### Your assignment
Filter the material below down to the lines with the word "category" and give those lines.

### Material for this task
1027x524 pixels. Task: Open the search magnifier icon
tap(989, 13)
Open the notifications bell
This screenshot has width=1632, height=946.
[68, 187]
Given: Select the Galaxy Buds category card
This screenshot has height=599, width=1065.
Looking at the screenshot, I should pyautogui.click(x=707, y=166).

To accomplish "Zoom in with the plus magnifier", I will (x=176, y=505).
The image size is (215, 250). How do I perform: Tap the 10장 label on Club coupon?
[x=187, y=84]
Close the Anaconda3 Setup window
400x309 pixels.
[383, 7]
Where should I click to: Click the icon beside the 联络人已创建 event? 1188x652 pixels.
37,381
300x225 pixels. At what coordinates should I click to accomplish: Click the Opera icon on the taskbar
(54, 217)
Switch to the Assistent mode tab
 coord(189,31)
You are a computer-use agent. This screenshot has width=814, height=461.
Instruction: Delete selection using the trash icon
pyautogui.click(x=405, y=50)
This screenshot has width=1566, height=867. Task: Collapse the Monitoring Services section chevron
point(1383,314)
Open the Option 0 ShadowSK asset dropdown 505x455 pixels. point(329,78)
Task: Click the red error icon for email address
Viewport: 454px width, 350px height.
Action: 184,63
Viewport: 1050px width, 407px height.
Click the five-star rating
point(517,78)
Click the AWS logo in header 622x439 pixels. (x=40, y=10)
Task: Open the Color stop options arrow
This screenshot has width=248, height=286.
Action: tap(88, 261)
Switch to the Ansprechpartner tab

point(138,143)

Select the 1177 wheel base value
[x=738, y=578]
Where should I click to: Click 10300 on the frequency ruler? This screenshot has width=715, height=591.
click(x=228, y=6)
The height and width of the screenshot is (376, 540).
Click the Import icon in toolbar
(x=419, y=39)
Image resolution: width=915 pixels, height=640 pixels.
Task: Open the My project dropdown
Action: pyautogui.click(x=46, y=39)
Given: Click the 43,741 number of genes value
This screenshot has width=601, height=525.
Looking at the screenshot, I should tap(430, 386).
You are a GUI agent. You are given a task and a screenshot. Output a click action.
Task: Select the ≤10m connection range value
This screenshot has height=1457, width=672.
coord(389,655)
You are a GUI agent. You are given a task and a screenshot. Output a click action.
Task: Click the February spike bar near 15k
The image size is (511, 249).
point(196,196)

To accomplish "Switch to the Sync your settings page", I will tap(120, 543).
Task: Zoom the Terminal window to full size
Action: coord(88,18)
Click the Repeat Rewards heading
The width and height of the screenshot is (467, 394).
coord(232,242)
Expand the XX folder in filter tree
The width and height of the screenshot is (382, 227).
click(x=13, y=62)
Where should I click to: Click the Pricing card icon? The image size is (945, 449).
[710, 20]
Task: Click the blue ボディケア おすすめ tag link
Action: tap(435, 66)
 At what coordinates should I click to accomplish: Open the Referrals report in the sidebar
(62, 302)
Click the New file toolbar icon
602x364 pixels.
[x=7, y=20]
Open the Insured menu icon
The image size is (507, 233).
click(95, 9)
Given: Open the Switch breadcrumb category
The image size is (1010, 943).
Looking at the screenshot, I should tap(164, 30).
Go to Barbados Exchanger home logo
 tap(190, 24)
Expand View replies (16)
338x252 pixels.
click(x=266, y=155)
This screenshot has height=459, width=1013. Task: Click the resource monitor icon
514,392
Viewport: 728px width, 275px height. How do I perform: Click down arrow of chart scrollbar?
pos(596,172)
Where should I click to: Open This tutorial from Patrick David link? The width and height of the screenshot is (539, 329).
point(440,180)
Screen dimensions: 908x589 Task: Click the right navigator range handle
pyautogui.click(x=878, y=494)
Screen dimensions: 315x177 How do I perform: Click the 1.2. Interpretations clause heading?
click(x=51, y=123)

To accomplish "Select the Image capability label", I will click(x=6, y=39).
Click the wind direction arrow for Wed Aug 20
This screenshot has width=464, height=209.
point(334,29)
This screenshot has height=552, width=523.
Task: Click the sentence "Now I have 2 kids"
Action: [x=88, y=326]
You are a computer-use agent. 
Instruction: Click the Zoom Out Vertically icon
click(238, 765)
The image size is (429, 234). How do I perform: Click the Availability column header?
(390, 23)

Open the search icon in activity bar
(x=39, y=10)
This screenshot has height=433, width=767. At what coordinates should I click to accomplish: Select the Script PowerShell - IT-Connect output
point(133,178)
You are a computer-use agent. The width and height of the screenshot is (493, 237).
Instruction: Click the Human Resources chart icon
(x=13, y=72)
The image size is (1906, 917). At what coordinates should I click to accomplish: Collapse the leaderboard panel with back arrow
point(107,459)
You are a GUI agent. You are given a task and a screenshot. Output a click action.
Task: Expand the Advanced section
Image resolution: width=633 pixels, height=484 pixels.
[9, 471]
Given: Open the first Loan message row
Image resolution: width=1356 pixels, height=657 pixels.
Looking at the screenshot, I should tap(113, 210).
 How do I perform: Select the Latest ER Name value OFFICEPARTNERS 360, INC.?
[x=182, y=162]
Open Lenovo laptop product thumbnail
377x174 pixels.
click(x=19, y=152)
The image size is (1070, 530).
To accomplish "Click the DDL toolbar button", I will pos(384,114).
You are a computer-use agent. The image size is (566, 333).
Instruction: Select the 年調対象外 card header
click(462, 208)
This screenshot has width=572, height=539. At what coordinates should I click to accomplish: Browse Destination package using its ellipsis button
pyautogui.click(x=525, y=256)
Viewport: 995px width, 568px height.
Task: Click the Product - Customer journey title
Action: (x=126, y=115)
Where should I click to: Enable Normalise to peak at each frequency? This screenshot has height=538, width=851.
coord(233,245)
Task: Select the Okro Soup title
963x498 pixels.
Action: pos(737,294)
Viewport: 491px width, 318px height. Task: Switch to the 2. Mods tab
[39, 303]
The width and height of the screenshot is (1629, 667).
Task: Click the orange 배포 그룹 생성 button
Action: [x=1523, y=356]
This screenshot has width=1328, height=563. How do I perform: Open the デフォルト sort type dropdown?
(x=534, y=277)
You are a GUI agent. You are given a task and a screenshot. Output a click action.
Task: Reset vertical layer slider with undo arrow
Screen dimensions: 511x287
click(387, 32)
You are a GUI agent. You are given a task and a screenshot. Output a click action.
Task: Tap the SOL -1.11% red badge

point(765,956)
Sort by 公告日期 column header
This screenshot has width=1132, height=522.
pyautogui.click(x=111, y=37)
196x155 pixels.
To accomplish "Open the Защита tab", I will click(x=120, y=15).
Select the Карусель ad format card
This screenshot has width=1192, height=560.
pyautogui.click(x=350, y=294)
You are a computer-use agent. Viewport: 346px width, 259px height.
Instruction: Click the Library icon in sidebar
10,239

### Solved exercise
Given: Select the Galaxy Buds category card
Given: Open the Switch breadcrumb category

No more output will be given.